■ Work instructions ■
Return nothing but the lines from the line with "This screenshot has width=1218, height=816." through the last line of the entries that follow, copied exactly and free of pictures.

[Records excerpted from a collection]
=== Section Start ===

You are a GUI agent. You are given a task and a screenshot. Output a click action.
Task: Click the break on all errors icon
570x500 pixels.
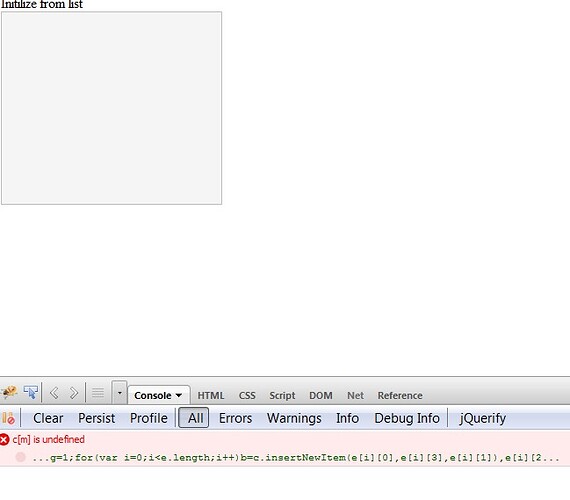coord(8,418)
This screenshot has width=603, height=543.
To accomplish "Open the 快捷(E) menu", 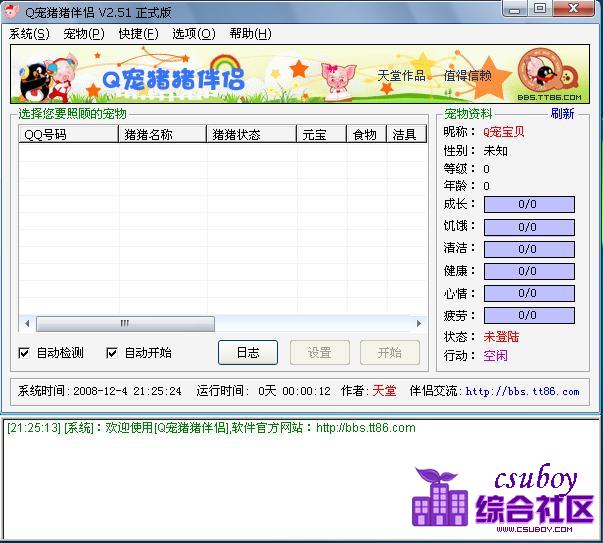I will [138, 33].
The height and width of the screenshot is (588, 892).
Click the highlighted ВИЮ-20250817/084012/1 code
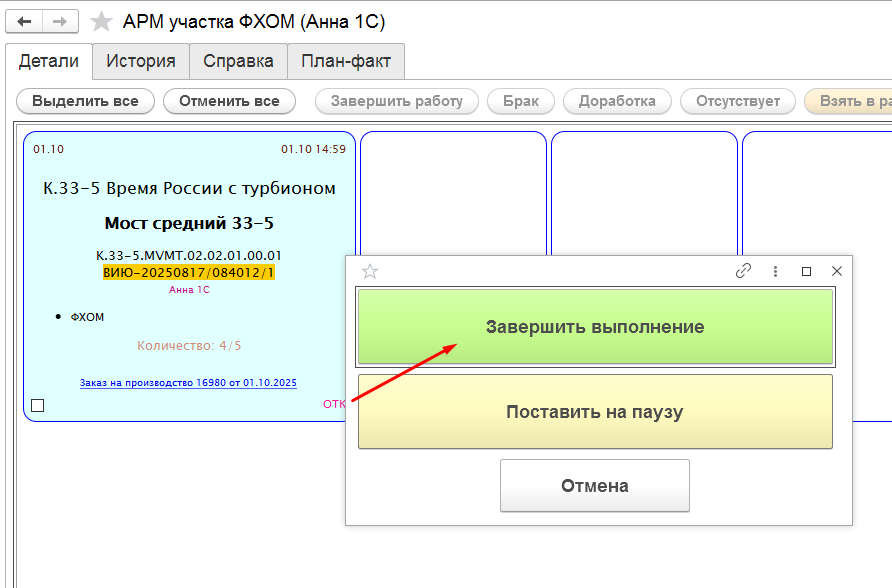(189, 272)
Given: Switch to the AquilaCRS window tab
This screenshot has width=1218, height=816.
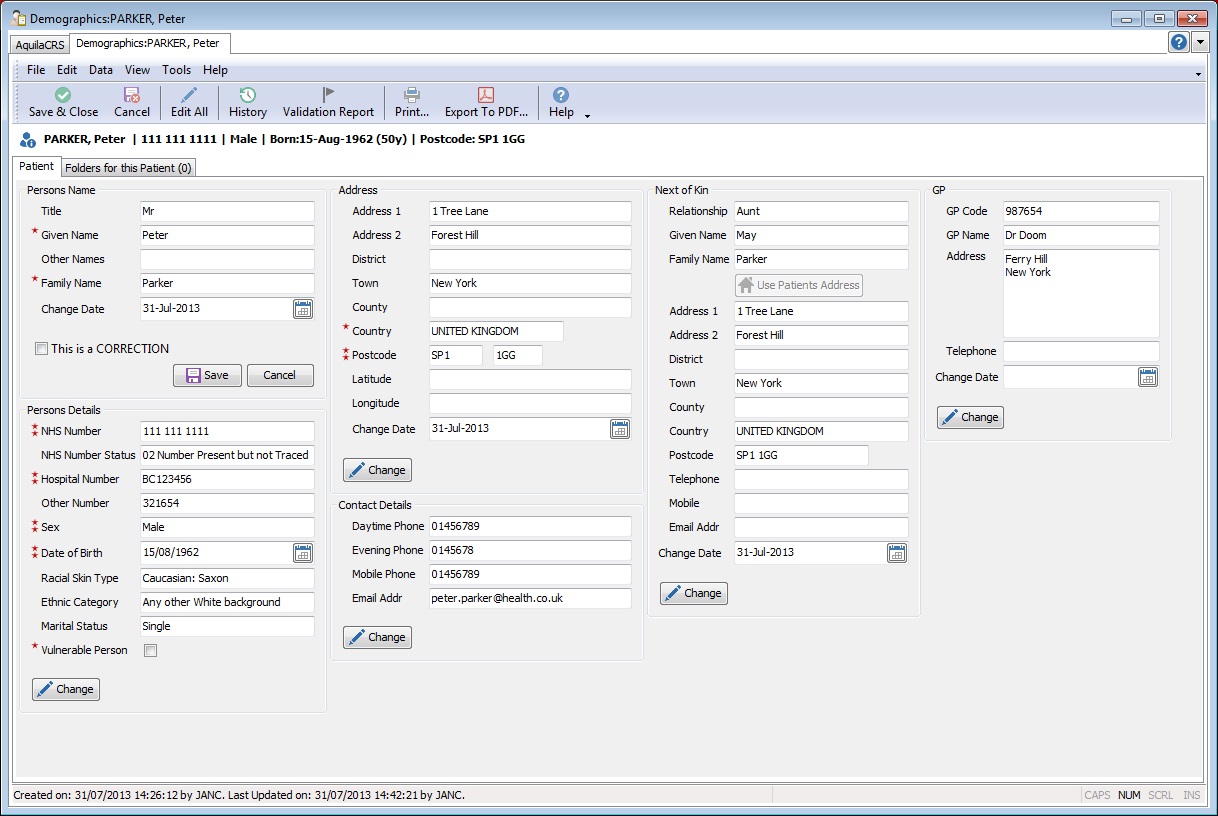Looking at the screenshot, I should (40, 45).
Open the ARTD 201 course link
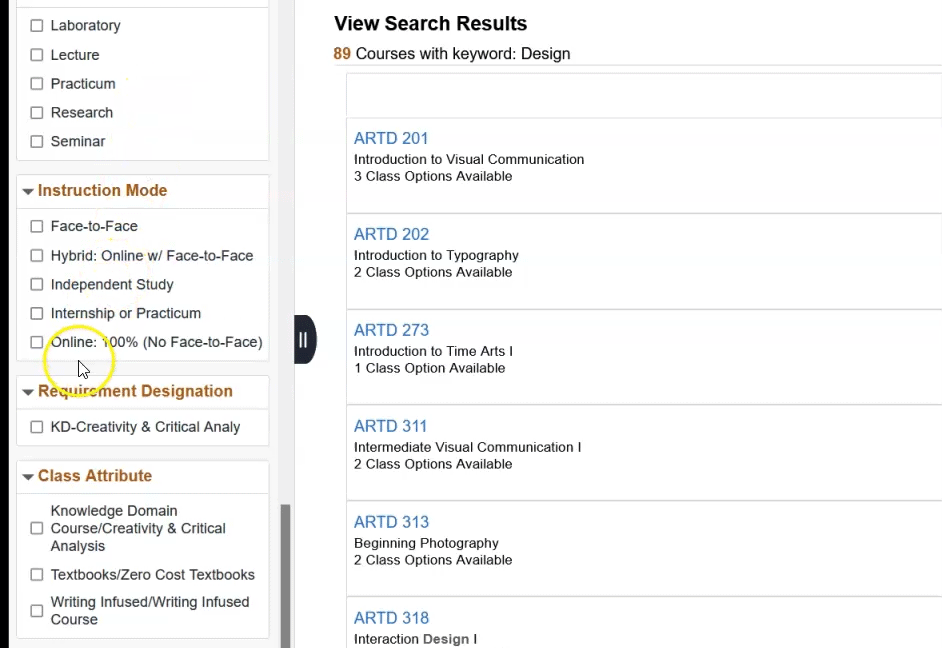 (x=391, y=139)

=== Section End ===

■ Solution ■
This screenshot has width=1218, height=816.
Looking at the screenshot, I should (40, 45).
Open the ARTD 201 course link
 (x=391, y=139)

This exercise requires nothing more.